Requirements - Reproduce the following association statutes extract, on agreements, minutes and the Executive Board, word for word.

___ Selected extract ___

9º) Any other competencies attributed to it by these Statutes.
Article 20º.- Rules for Agreements.
1. No agreement may be adopted on matters which do not appear in the agenda unless all the members belonging to the Association unanimously agree.
2. The agreements will normally be adopted by a simple majority of votes except in the cases in which the Statutes state otherwise. In the event of a draw, the Chairman will have a casting vote.
Article 21º.- The Minutes.
1. Minutes will be kept of the meetings and these will be signed by the Secretary with the approval of the Chairman. They will contain a brief explanation of the agreements reached with the opinions against when those who have expressed these opinions wish them to be recorded.
2. Certificates of the agreements which are recorded in the minutes may be issued by the Secretary with the approval of the Chairman.
CHAPTER TWO
CONCERNING THE EXECUTIVE BOARD AND THE CHAIRMAN OF THE ASSOCIATION
Article 22º.- The Executive Board. Members and Voting.
1. The Executive Board will be composed of the Chairman and a representative of the ordinary members of each delta area elected by each area. The members from all the Coastal Wetlands will elect two representative to the Executive Board.
2. Each member of the Executive Board, including the Chairman, will have one vote. The Chairman’s vote will be a casting vote in the event of a draw.
3. From among the members of the Executive Board the Chairman will appoint a Vice-Chairman who will substitute him when for reasons of illness, absence or another justified reason, he cannot exercise his powers. The Executive Board will appoint a Treasurer and the post of Secretary will be regulated by what is stipulated in article 26.
4. The duration of the post of member of the Executive Board will be for three years and the members may be re-elected.
5. The members of the Board will carry out their functions unpaid apart from the compensation they must receive for the expenses incurred while carrying out their functions.
Article 23º.- The Meetings of the Executive Board.
1. The Executive Board will meet on being convened by the Chairman, who will state the place of the meeting, the date and the agenda in the summons.
2. The Executive Board will hold, at least, two ordinary meetings each year, and can hold an extraordinary meeting when three members request this.

___ Information shown ___

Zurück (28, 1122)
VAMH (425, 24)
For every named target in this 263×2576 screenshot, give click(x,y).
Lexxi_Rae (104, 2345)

___

Written answer -
9º) Any other competencies attributed to it by these Statutes.
Article 20º.- Rules for Agreements.
1. No agreement may be adopted on matters which do not appear in the agenda unless all the members belonging to the Association unanimously agree.
2. The agreements will normally be adopted by a simple majority of votes except in the cases in which the Statutes state otherwise. In the event of a draw, the Chairman will have a casting vote.
Article 21º.- The Minutes.
1. Minutes will be kept of the meetings and these will be signed by the Secretary with the approval of the Chairman. They will contain a brief explanation of the agreements reached with the opinions against when those who have expressed these opinions wish them to be recorded.
2. Certificates of the agreements which are recorded in the minutes may be issued by the Secretary with the approval of the Chairman.
CHAPTER TWO
CONCERNING THE EXECUTIVE BOARD AND THE CHAIRMAN OF THE ASSOCIATION
Article 22º.- The Executive Board. Members and Voting.
1. The Executive Board will be composed of the Chairman and a representative of the ordinary members of each delta area elected by each area. The members from all the Coastal Wetlands will elect two representative to the Executive Board.
2. Each member of the Executive Board, including the Chairman, will have one vote. The Chairman’s vote will be a casting vote in the event of a draw.
3. From among the members of the Executive Board the Chairman will appoint a Vice-Chairman who will substitute him when for reasons of illness, absence or another justified reason, he cannot exercise his powers. The Executive Board will appoint a Treasurer and the post of Secretary will be regulated by what is stipulated in article 26.
4. The duration of the post of member of the Executive Board will be for three years and the members may be re-elected.
5. The members of the Board will carry out their functions unpaid apart from the compensation they must receive for the expenses incurred while carrying out their functions.
Article 23º.- The Meetings of the Executive Board.
1. The Executive Board will meet on being convened by the Chairman, who will state the place of the meeting, the date and the agenda in the summons.
2. The Executive Board will hold, at least, two ordinary meetings each year, and can hold an extraordinary meeting when three members request this.